Quoted passage

Streamlining the Process

Sept. 8, 2001

Streamlining The Process

Bush Intercontinental undergoes a $3.1 billion capacity enhancement with relative ease

By John Boyce, Contributing Editor

Richard Vacar, A.A.E., director, Houston Airport System

September 2001

HOUSTON — Officials at this city’s Bush Intercontinental Airport (IAH) have combined some good fortune with a favorable business climate, good ideas, and canny leadership to do what many airports can only dream about: Get a massive capacity enhancement project streamlined and under construction in less than two years.

At the end of 1998, Houston Airport System (HAS) Director Richard Vacar, A.A.E., and his staff started work on getting the necessary approvals, particularly of their Environmental Impact Statement (EIS), for launching an ambitious $3.6 billion construction project at the System’s three airports — Bush, Hobby, and Ellington. Intercontin-ental was the centerpiece and would account for $3.1 billion of the expenditures. IAH was also the focal point of the EIS. Twenty-one months later, Sept. 8, 2000, the FAA formally approved the project with a Record of Decision (ROD). Construction was delayed a couple of months while the Army Corps of Engineers reviewed the project and signed off on it, but at the beginning of 2001 ground was broken and the work was underway.
"The FAA, in some respects," Vacar says, "didn’t know how to act because most of the EISs they’ve done around the country have been real problematical and real vitriolic and everything else. Ours wasn’t like that at all. "Because we had the support of the environmental community, we were able to get the various agencies — Texas Parks and Wildlife, TNRCC (Texas Natural Resources Conserva-tion Commission), EPA, U.S. Fish and Wildlife — to come together on how we were going to mitigate the impacts here and get agreements on all that."

A MULTITUDE OF TASKS
All of the work — some 36 different projects — at IAH is expected to be finished by mid-2004 but the vast majority (most notably, two runways) will be finished by summer of 2003. In the current fiscal year alone, there is $700 million worth of construction being done.

Available data
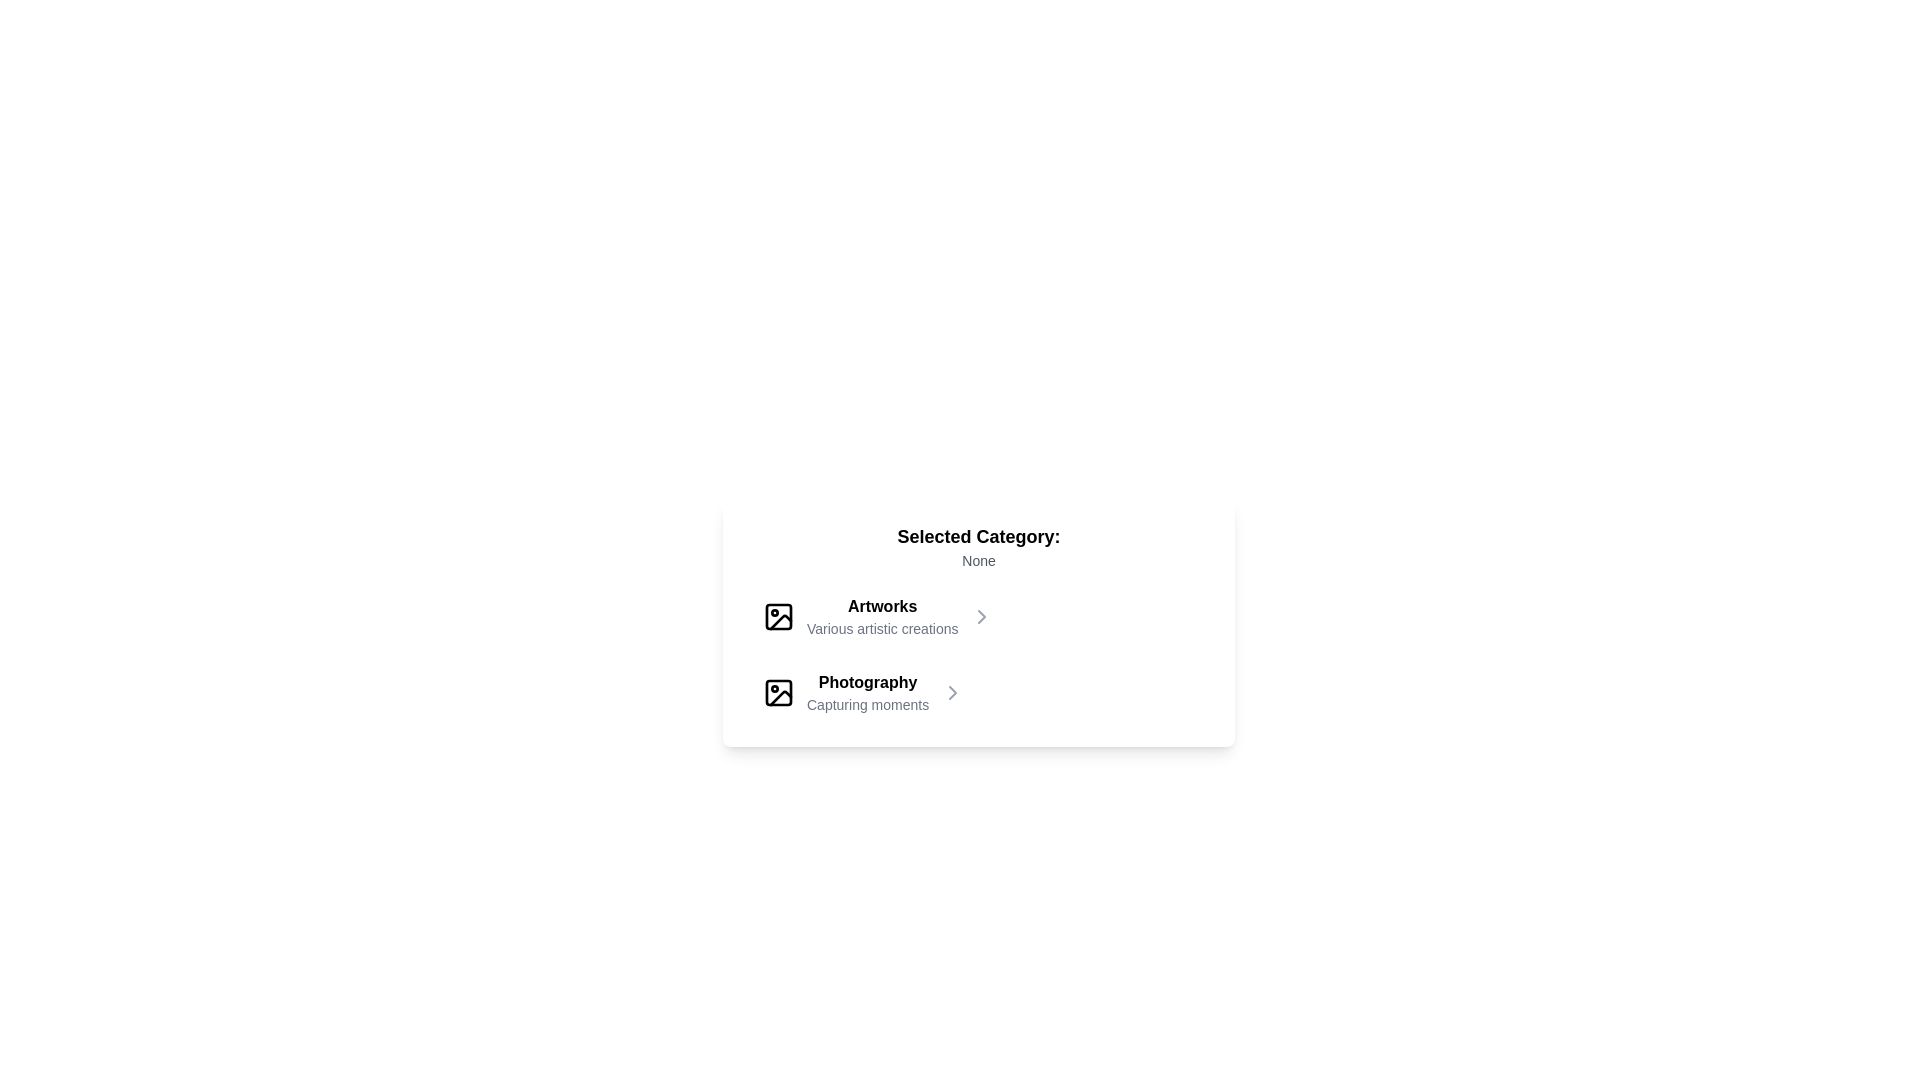  Describe the element at coordinates (982, 616) in the screenshot. I see `the right-facing chevron icon, which is gray and positioned to the right of the text 'Artworks Various artistic creations'` at that location.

Written tasks
**a)** Summarize the airport article in two sentences.
**b)** According to the airport article, on what date did the FAA formally approve the project?
**c)** Reproduce the airport article word for word between "Sept. 8, 2001" and "than two years.", inclusive.
The material plays no role here.

Responses
**a)** Houston Airport System officials won approval in twenty-one months for a $3.6 billion construction project at the system's three airports, $3.1 billion of it at Bush Intercontinental, when the FAA issued a Record of Decision on Sept. 8, 2000. After an Army Corps of Engineers review delayed construction by a couple of months, ground was broken at the beginning of 2001, and all 36 projects at the airport are expected to be finished by mid-2004.

**b)** Sept. 8, 2000.

**c)**
Sept. 8, 2001

Streamlining The Process

Bush Intercontinental undergoes a $3.1 billion capacity enhancement with relative ease

By John Boyce, Contributing Editor

Richard Vacar, A.A.E., director, Houston Airport System

September 2001

HOUSTON — Officials at this city’s Bush Intercontinental Airport (IAH) have combined some good fortune with a favorable business climate, good ideas, and canny leadership to do what many airports can only dream about: Get a massive capacity enhancement project streamlined and under construction in less than two years.